We did see larger (but still juvenile) Reef Sharks and Lemon Sharks close to our over-water bungalow, but they quickly swam away when we entered the waters.
Before we arrived, we did our research and pre-booked a snorkeling excursion with the on-site Marine Biologist, with the hopes of finding Manta Rays. We did find them, (I saw one from the surface) but they are shy and we were unable to snorkel with them that day. We did, however, snorkel in some of the most beautiful reefs, with hundreds of fish, a couple of Sting Rays and a family of Black Tipped Reef Sharks.

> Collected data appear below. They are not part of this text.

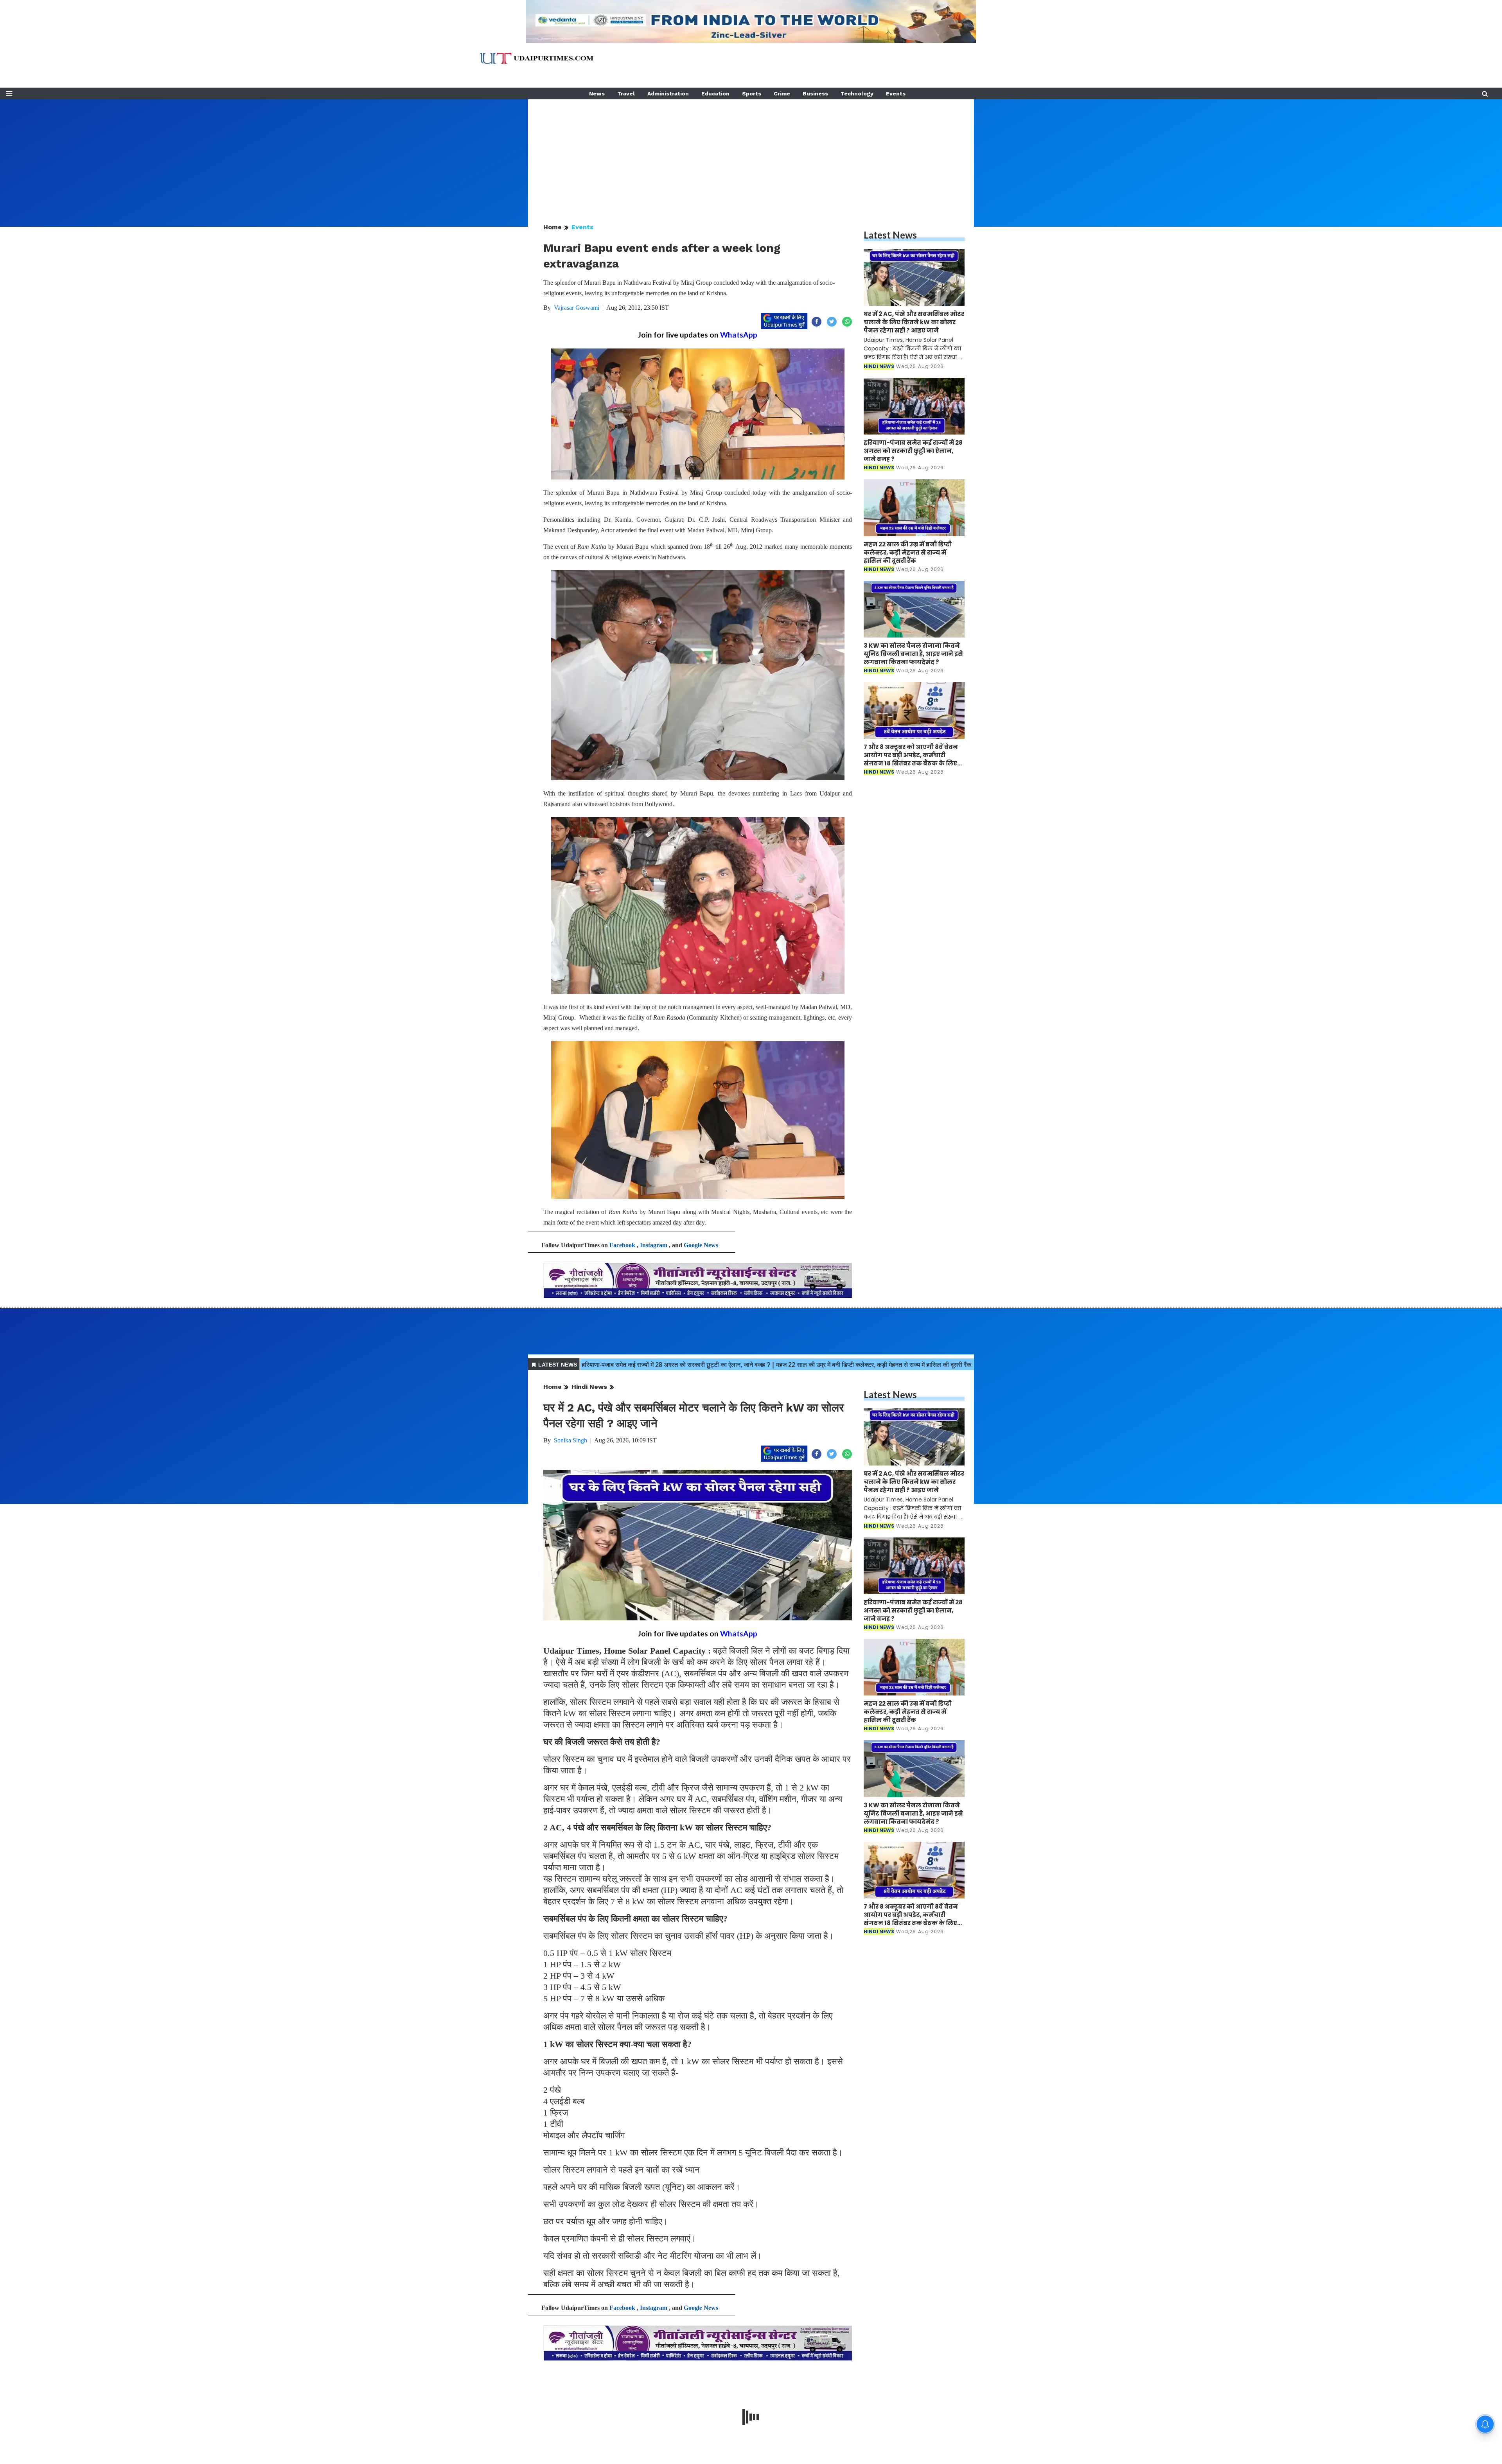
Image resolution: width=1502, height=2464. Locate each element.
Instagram (653, 1245)
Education (715, 93)
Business (815, 93)
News (597, 93)
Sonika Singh (570, 1440)
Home (552, 227)
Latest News (890, 235)
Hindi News (589, 1386)
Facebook (622, 1245)
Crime (782, 93)
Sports (751, 93)
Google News (701, 1245)
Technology (857, 93)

The small tour group cruised to multiple snorkel locations, one of which was near a large drop off into what we called, The Deep Blue. From the darkness of that water emerged huge schools of fish, seemingly out of nowhere. Beneath us, a family of three Black Tipped Reef Sharks weaved from side to side, staying close to the reefs but always within the vicinity of the snorkelers.
The resident Marine Biologist, and our guide, was particularly fascinated with sharks and free dove down to capture close-up photos of all of them, adding them to her collective research on sharks in the area. In addition to working with the Manta Trust, she was writing a thesis on sharks and attempting to identify the unique species that live in the atoll. The sharks took little notice of her presence, nor did they appear to care that she (or the rest of us for that matter) were observing them.
We did not observe them feeding or swarming, but occasionally they slammed into the coral, creating a small sandy cloud on the reef. Though they lingered with the group of snorkelers for over fifteen minutes, just as quickly as they appeared, they were gone.
The sharks we encountered in the Maldives did not incite fear. Perhaps it was the calm waters, the shallow reefs that allowed us to get up close and personal with the marine life or just the overwhelming beauty of the island, but we never seemed to be satisfied. No matter how many times we entered the ocean and surrounding reefs, we wanted to learn and observe more from the spectacularly fascinating underwater world.